* EXCERTO DO DOCUMENTO *
◆ ◆ ◆
Há ainda aqui misturas novas para temas como Matilda Mother (excelente!) ou Jugband Blues (a única canção de Syd a figurar depois no álbum de 1968), surgindo depois inéditos como In The Beechwoods, Scream Thy Last Scream (que faz uma curiosa rima com o contemporâneo The Laughing Gnome de David Bowie) ou Vegetable Man (outra hipótese ponderada para o terceiro single), que nos ajudam a completar o retrato desse 1967, ao qual o CD 2 junta a gravação de uma atuação ao vivo em Estocolmo, num alinhamento de oito temas entre os quais emerge já Set The Controls For The Heart of The Sun. Este CD2 acrescenta ainda nove takes alternativos de John Latham, outra experiência de caráter exploratório em consonância com a demanda estética que o grupo tomava em busca de um caminho para um segundo álbum, em setembro de 1967.
O DVD e Blu-ray que completam este “volume” inclui filmes promocionais para Arnold Layne, The Scarecrow e Jugband Blues, uma atuação no Top of The Pops ao som de See Emily Play e uma outra, no programa de Dick Cavett, nos EUA, com Apples and Oranges. Vale a pena notar, nesta atuação, o olhar já distante de Syd Barrett, como contraponto podendo servir uma entrevista para a BBC na qual tocam Astronomy Domine e, tanto ele como Roger Waters, resistem estoicamente aos comentários do apresentador do programa, claramente incomodado pela “barulheira” da atuação. Há duas reportagens que nos levam aos ambientes do clube UFO em inícios de 1967, assim como excertos de atuações ao vivo captadas para a televisão ao longo do ano, numa delas, para a BBC, sendo apresentado Intersrellar Overdrive. As imagens mais antigas, captadas em 1966, surgem, compostas, ao som de Chapter 24, revelando-nos memórias de uma banda nos seus tempos de juventude.
Entre as reproduções de memorabillia que aqui encontramos há um bilhete de um concerto no Queen Elisabeth Hall a 12 de maio de 1967, assim como o respetivo cartaz, no qual se sublinha (como na letra de See Emily Play), a ideia de “Games For May”… Há um anuncio de jornal para uma atuação no UFO em dezembro de 1966, flyers para diversas outras atuações e um recorte de imprensa no qual Chris Jagger (sim, o irmão de Mick), faz um elogio dos Pink Floyd, prevendo uma carreira de sucesso. Ao referir as suas prestações ao vivo diz: “em palco os Pink Floyd perdem-se completamente na sua música e o seu objetivo é o de absorver as mentes dos que estão a vê-los, o que não é fácil com as atmosferas cool que encontramos por Londres”.
◆ ◆ ◆
* MATERIAL APRESENTADO *
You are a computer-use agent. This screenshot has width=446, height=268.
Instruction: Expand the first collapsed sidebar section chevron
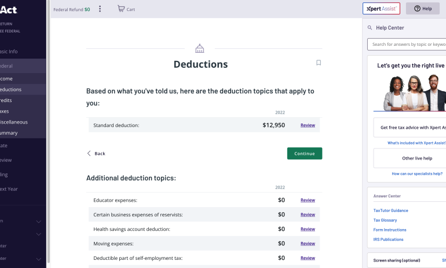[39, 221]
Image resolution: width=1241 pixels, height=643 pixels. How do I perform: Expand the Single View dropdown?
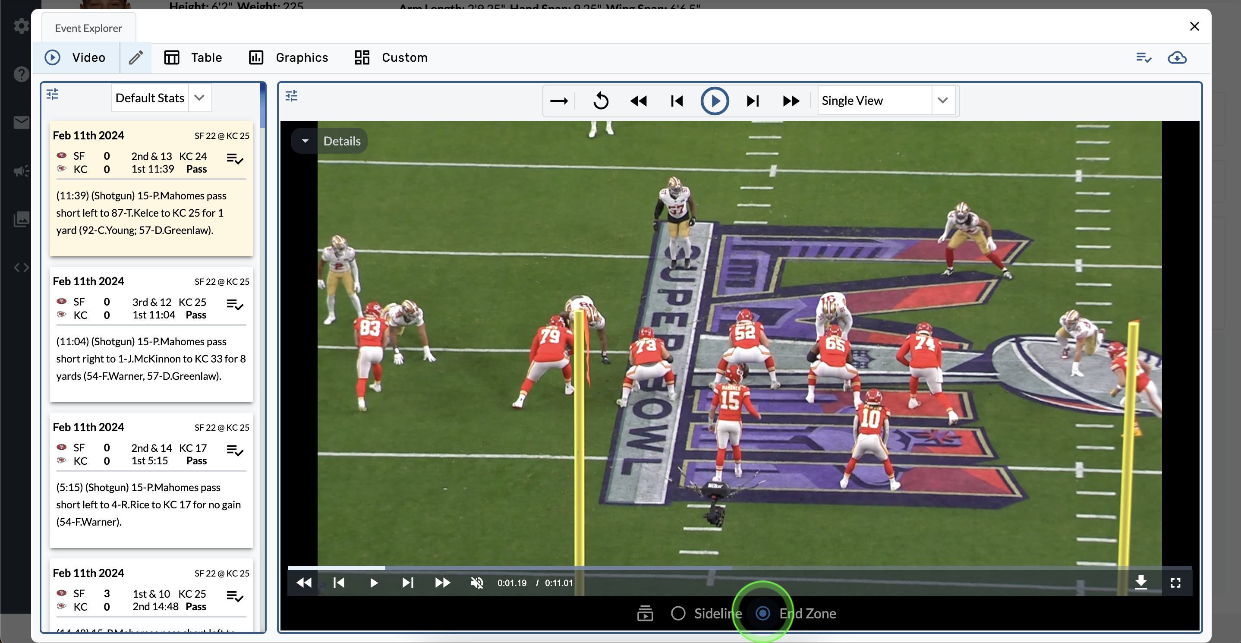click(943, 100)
◆ ◆ ◆
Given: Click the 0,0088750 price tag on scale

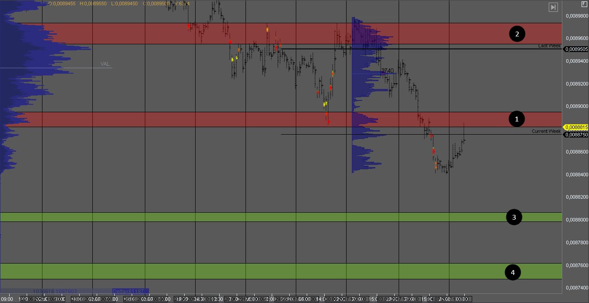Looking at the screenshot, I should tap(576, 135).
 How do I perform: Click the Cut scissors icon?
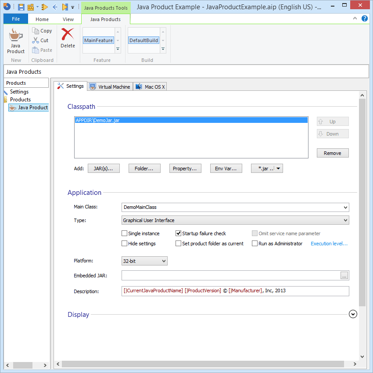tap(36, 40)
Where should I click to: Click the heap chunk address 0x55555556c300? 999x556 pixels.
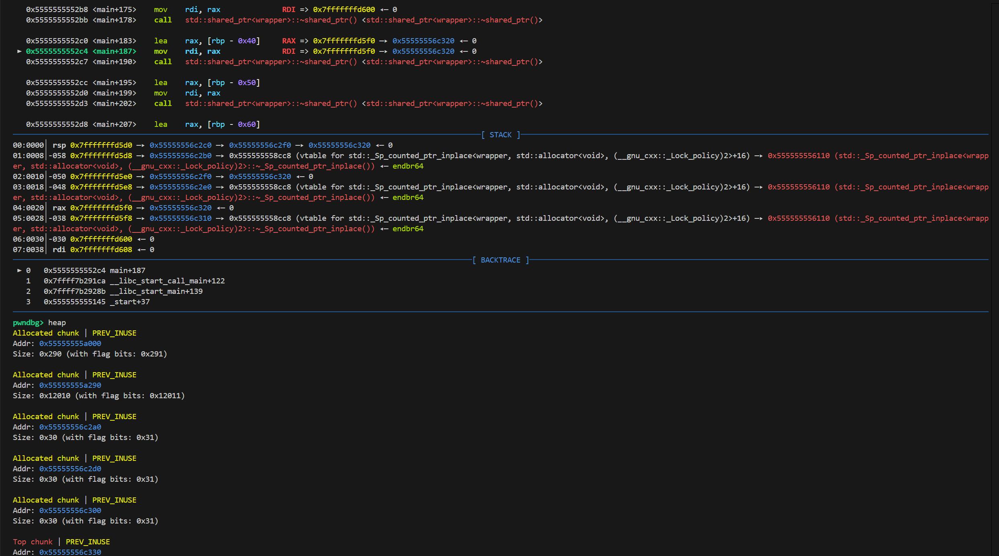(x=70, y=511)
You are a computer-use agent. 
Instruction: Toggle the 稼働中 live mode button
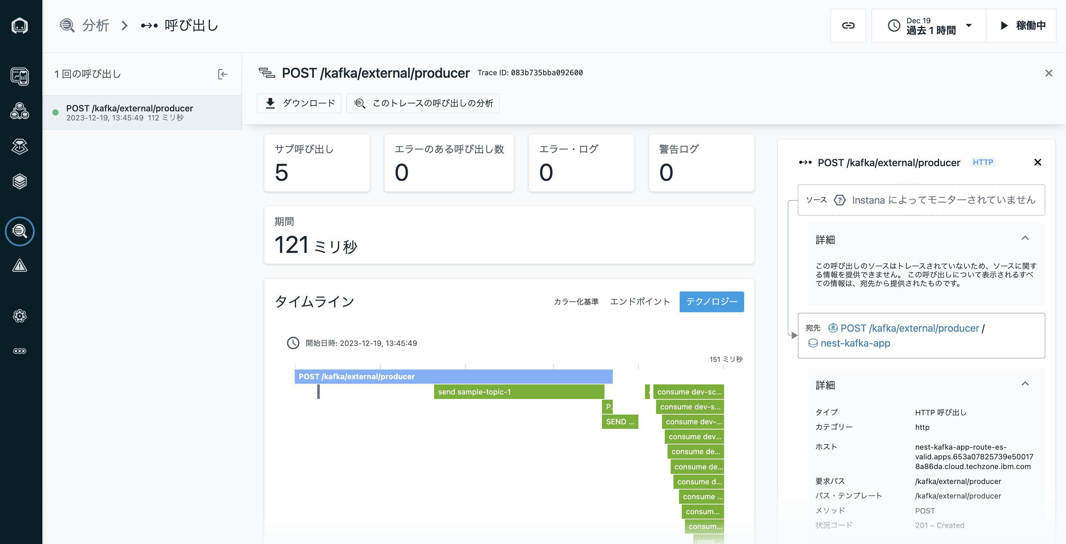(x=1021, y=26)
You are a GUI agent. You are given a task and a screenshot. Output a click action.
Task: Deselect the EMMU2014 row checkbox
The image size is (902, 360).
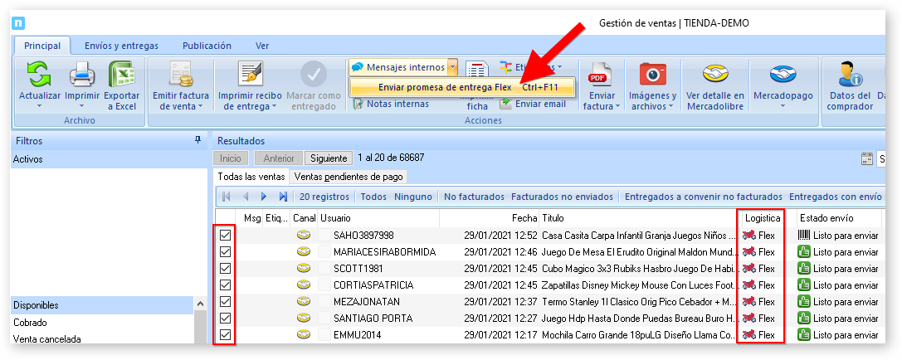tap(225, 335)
◆ ◆ ◆
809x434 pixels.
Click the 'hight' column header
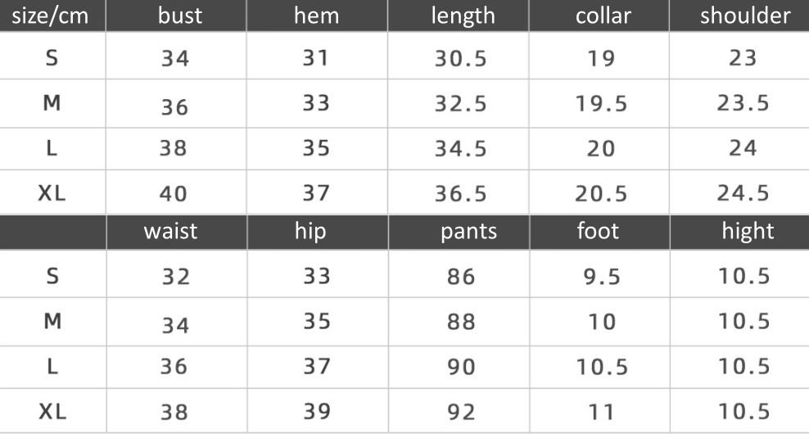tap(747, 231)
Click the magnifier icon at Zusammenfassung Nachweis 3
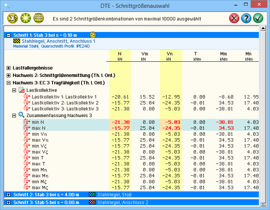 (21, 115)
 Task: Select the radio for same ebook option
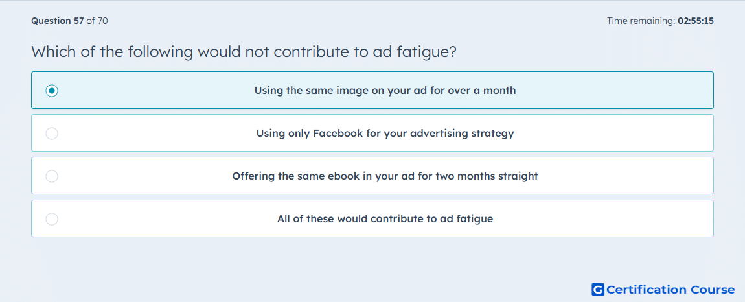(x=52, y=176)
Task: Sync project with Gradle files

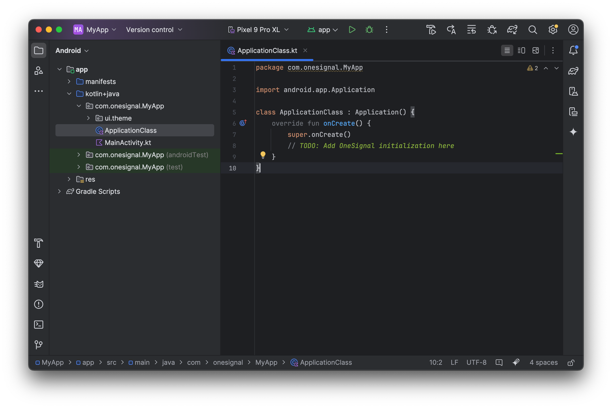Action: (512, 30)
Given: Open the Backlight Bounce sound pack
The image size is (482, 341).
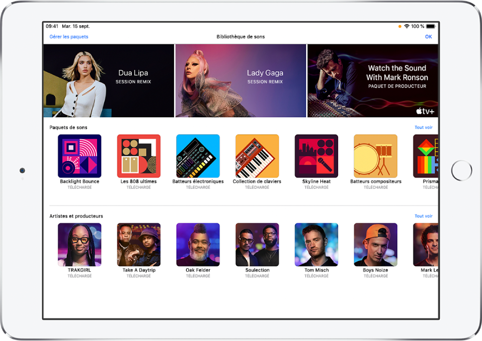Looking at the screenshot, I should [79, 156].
◆ ◆ ◆
* TAREFA *
Consegue continuar o texto sobre a edição dos Pink Floyd dedicada a 1967, escrevendo o que vem depois da última frase?

* RESPOSTA *
O booklet, com um texto de Mark Blake, ajuda a contextualizar depois todas estas músicas e imagens.
1968
O caráter errático e imprevisível de Syd Barrett fora já assinalado quando tinham trabalhado no álbum de estreia, acentuando-se os problemas quando, depois de terminado o disco, chegara a hora de regressar à estrada. É então que entra em cena um outro elemento cuja presença reforçaria a caracterização deste como um período de transição. Antigo colega de Syd Barrett nos tempos de escola, David Gilmour começou por ser chamado para, em palco, compensar as falhas e até mesmo as faltas do vocalista (e também guitarrista). Com uma formação alargada a cinco chegaram a entrar em estúdio, crendo-se que Set The Controls For The Heart of The Sun, um dos temas mais marcantes do alinhamento do segundo álbum, A Saucerful of Secrets, possa representar um raro momento gravado a contar com a presença dos cinco elementos que o grupo então juntava.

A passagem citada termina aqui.